● **DIRECTION**:
Rewrite the listing from its first line through the line containing "click(868, 438)", both included, substituting "Billing" for every "Administration" and leaving everything else unchanged.

● **PROVIDED RECORDS**:
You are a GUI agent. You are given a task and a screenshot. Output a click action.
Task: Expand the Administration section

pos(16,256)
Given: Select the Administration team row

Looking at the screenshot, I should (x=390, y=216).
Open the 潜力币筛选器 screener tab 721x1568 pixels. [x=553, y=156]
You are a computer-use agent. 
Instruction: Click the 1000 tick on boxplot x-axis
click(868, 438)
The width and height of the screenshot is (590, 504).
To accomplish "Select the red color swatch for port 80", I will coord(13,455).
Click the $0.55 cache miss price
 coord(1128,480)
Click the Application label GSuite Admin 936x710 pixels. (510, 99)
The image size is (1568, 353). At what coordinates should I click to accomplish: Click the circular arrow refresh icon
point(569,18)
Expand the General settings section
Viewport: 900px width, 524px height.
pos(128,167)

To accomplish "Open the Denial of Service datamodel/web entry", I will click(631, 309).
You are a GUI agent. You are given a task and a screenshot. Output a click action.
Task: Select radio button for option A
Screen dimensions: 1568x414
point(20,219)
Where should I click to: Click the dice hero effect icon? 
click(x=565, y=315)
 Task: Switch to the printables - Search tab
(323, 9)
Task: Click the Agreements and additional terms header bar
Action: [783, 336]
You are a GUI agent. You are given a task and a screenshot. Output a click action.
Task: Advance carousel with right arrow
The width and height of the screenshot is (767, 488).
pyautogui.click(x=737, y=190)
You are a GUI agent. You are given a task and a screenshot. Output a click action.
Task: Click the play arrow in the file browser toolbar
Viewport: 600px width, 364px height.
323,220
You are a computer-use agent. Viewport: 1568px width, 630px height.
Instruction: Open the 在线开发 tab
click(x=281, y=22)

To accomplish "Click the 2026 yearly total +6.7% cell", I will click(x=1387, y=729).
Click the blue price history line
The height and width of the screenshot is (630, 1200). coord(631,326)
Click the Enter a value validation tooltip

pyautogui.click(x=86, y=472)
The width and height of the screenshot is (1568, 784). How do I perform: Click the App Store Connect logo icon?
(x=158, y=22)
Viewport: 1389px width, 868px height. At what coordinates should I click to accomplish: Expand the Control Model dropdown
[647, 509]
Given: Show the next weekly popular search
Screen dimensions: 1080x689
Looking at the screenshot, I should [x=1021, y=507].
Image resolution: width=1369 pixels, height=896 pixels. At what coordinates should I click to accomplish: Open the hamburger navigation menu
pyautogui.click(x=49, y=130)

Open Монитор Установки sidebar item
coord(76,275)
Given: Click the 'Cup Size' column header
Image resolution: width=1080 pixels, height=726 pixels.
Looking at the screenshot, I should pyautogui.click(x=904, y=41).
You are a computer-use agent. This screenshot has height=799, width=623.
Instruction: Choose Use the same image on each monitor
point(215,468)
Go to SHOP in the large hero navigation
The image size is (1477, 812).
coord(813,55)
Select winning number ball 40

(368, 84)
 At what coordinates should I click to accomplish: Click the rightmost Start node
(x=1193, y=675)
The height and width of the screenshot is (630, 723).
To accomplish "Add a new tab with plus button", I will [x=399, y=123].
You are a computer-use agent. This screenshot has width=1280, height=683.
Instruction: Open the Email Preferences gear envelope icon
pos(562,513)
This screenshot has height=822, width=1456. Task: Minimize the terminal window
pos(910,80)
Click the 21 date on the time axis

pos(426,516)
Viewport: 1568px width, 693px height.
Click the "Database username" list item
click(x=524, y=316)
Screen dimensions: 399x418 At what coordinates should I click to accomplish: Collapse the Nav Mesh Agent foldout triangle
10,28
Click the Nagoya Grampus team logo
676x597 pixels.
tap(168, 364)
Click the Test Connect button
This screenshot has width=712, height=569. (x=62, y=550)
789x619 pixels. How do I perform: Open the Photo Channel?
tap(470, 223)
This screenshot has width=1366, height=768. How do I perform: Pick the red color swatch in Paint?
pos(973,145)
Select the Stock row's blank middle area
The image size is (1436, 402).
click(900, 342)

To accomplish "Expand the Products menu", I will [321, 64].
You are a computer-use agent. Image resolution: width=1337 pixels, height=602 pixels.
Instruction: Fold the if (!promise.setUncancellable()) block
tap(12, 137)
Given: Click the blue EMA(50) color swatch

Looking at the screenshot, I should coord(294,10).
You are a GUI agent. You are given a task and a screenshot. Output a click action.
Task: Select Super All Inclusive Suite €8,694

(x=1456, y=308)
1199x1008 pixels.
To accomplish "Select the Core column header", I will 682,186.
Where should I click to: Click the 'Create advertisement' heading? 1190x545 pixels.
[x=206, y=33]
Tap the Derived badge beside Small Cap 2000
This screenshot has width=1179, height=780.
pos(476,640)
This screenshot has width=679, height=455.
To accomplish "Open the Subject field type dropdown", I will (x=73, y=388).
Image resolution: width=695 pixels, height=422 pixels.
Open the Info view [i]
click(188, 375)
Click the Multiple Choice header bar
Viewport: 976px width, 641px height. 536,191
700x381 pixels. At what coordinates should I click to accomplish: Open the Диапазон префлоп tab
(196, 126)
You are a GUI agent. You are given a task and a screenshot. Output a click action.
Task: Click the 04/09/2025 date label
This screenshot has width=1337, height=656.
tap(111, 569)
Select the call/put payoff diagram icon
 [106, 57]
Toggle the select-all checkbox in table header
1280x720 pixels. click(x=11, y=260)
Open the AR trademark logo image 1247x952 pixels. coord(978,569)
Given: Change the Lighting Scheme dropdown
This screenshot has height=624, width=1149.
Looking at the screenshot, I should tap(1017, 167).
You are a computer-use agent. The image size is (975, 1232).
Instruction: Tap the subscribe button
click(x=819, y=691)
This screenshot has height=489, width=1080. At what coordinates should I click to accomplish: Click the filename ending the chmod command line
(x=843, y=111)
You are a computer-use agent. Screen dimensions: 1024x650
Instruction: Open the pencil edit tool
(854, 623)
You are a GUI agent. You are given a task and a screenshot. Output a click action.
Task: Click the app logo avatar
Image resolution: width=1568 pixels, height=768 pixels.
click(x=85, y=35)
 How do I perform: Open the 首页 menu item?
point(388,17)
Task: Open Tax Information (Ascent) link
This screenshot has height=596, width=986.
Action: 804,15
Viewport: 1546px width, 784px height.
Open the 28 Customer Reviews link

● **SOLUTION TO THIS TASK**:
You are a GUI agent. You are given a task and a screenshot. Output a click action.
Task: Expand the Billing section

pos(16,256)
Given: Select the Billing team row

Looking at the screenshot, I should (x=390, y=216).
Open the 潜力币筛选器 screener tab 721x1568 pixels. [x=553, y=156]
You are a computer-use agent. 
Instruction: Click the 1000 tick on boxplot x-axis
click(868, 438)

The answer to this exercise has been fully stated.